Sysadmin tasks are often complex, and each one carries potential consequences in a long chain of events. Since each change can have many consequences, you, as a manager, need to take your time and listen when sysadmin discussions are on the table. Explanations can take time because of the sheer scale of the subject, and the outcome might not be possible to understand unless some specifics are properly explained. Note that a sysadmin does not aim to be a know-it-all or a backward-striving road blocker. Instead, the aim is to make you understand the bigger picture and the different consequences that decision A or B might have. If you as a manager can understand, you can have more qualified discussions with other teams (e.g., developers) and find a well-balanced way forward.

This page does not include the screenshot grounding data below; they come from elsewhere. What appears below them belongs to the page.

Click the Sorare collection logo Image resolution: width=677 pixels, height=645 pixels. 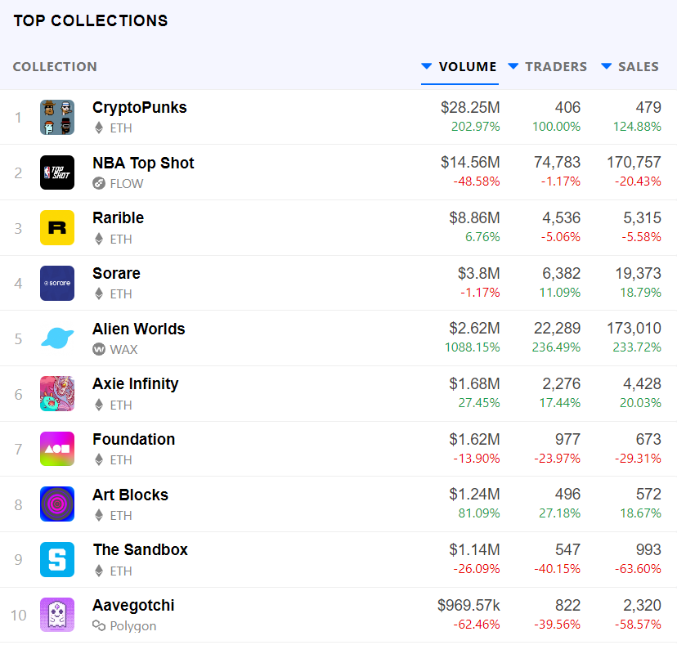pyautogui.click(x=57, y=283)
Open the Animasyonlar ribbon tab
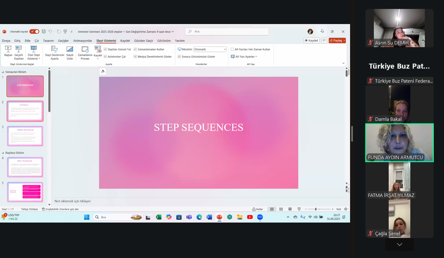The image size is (444, 258). click(82, 41)
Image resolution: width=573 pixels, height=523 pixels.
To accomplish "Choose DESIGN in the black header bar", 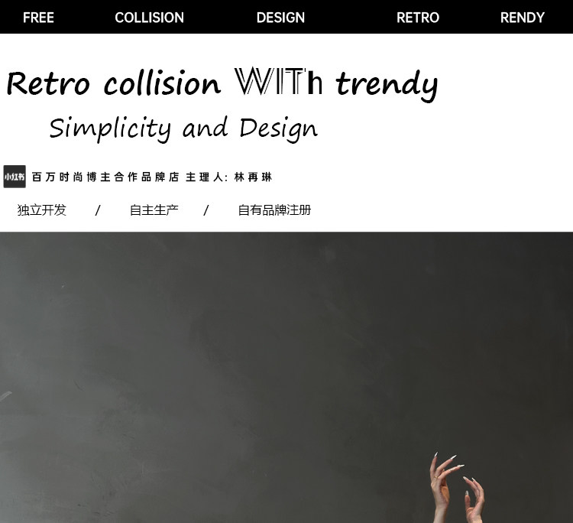I will coord(280,18).
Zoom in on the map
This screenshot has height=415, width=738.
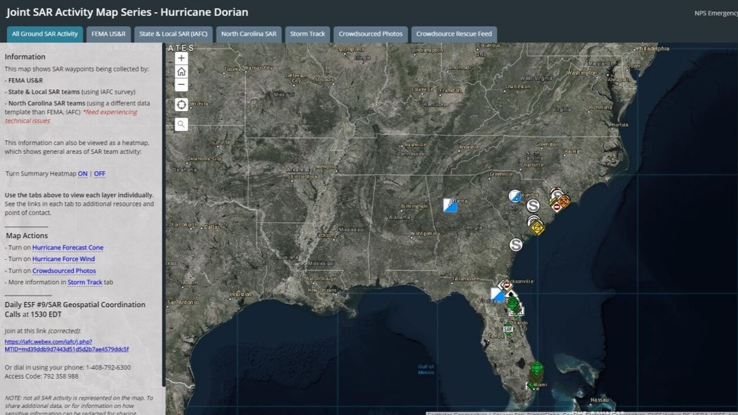[x=181, y=58]
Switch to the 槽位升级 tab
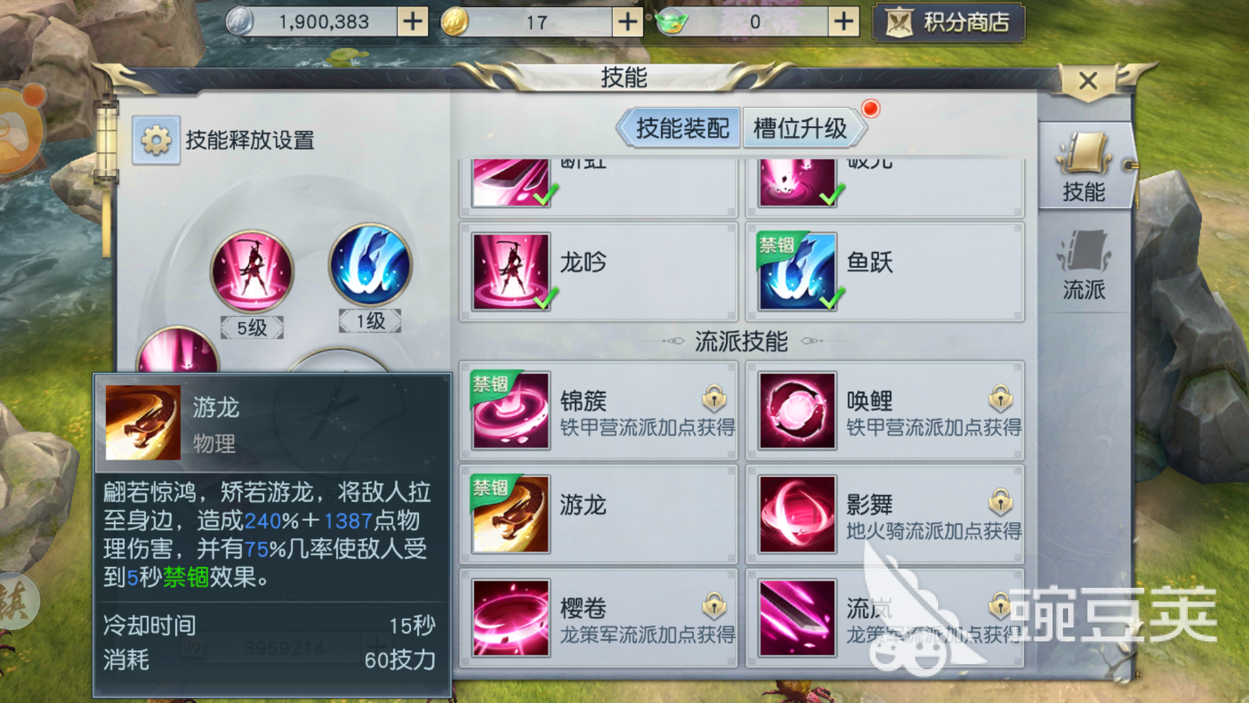 pos(800,128)
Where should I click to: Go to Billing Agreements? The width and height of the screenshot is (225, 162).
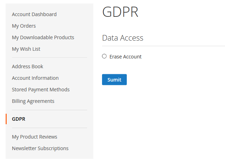coord(33,101)
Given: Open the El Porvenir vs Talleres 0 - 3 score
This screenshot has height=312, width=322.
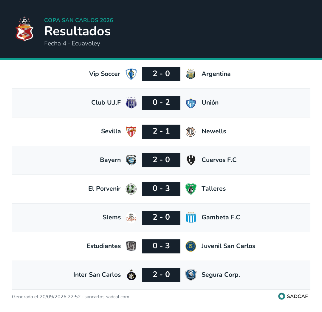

Prepare to hear the truth - as it is
The personality of a sysadmin is often that of understanding machines better than humans. So with facts exchanged, humans face the same feedback as machines. As a manager, this means you need to be ready for facts in all aspects of discussions. Comments and arguments may not be delivered gently but more likely straight to the point. There is seldom any malicious intent with this direct way of communicating. Rather it is honest and fact-based so take it for what it is.
Introducing new services and pushing the boundaries
Change is sometimes good, and sometimes it forces us outside of our comfort zone. Your sysadmins may maintain old systems that desperately need to be upgraded. However, once started, it’s a bit like ripping out the plumbing in your own home—you may not be satisfied with what you have, but at least you know what is wrong. Entering a major change can be a daunting and unpleasant task.
When facing a massive change, you as a manager should help pave the way by having a clear plan of how to get through the transition. Serve as a communicator, let the sysadmins focus on the needful, and do your best to ensure that the sysadmins are not blocked or conflicted by other parts of the project. Expect technical challenges and never underestimate the complexity. Old systems always have undocumented nasty surprises in store. Make sure your sysadmins have enough time to do things correctly from the start—cutting corners to meet over-optimistic deadlines will create long term problems for you, your sysadmins, and the company.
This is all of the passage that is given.